Эмиль Гилельс. За гранью мифа - Григорий Гордон
Шрифт:
Интервал:
Закладка:
Исполнение Эмилем Гилельсом Концерта Чайковского привлекло в тот вечер до трех с половиной тысяч восхищенных слушателей, заполнивших огромный зал. Под конец вся публика поднялась с мест и разразилась долго не смолкавшими аплодисментами. Трактовка Гилельса отличалась большим своеобразием, и музыкальные критики разошлись в своих оценках. (Обратите внимание — в чем именно. — Г. Г.).

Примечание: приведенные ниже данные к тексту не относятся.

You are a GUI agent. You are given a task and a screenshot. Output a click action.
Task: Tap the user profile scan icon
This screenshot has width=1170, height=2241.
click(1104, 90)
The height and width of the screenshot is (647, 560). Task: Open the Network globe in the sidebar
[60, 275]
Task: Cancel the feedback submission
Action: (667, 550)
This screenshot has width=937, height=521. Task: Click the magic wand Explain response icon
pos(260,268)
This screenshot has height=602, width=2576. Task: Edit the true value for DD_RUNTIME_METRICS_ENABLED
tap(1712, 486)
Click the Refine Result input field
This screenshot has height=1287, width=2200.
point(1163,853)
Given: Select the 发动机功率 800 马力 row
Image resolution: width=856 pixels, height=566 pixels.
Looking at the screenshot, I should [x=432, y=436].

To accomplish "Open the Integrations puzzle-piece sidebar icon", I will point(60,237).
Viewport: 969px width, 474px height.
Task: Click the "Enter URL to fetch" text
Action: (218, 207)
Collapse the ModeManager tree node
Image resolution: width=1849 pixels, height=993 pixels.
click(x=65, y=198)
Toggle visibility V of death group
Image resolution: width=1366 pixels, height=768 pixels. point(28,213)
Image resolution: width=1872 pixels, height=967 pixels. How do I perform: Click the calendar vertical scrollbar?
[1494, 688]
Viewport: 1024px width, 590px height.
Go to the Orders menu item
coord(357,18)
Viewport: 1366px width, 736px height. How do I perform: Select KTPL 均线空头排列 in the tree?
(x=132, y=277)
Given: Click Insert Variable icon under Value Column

Рецензент газеты „Вашингтон пост“ нашел, что пианист наложил свой отпечаток на весь концерт и получил от дирижера поддержку; между солистом и оркестром царило почти полное единодушие. „Вашингтон ивнинг стар“ такого единодушия не отметила, но и ее критик писал: „При исполнении Концерта Чайковского г-н Гилельс обнаружил все те чудесные качества, которые делают его столь волнующим артистом для слушателя: совершенно ослепительную технику, жилку чистейшей поэтичности, колоссальную мощь и исключительное владение всеми пианистическими средствами. Со времен Горовица никто не потрясал слушателей такими стремительными октавами в последней части, а прозрачная ясность более спокойных страниц партитуры приобрела чарующую прелесть“.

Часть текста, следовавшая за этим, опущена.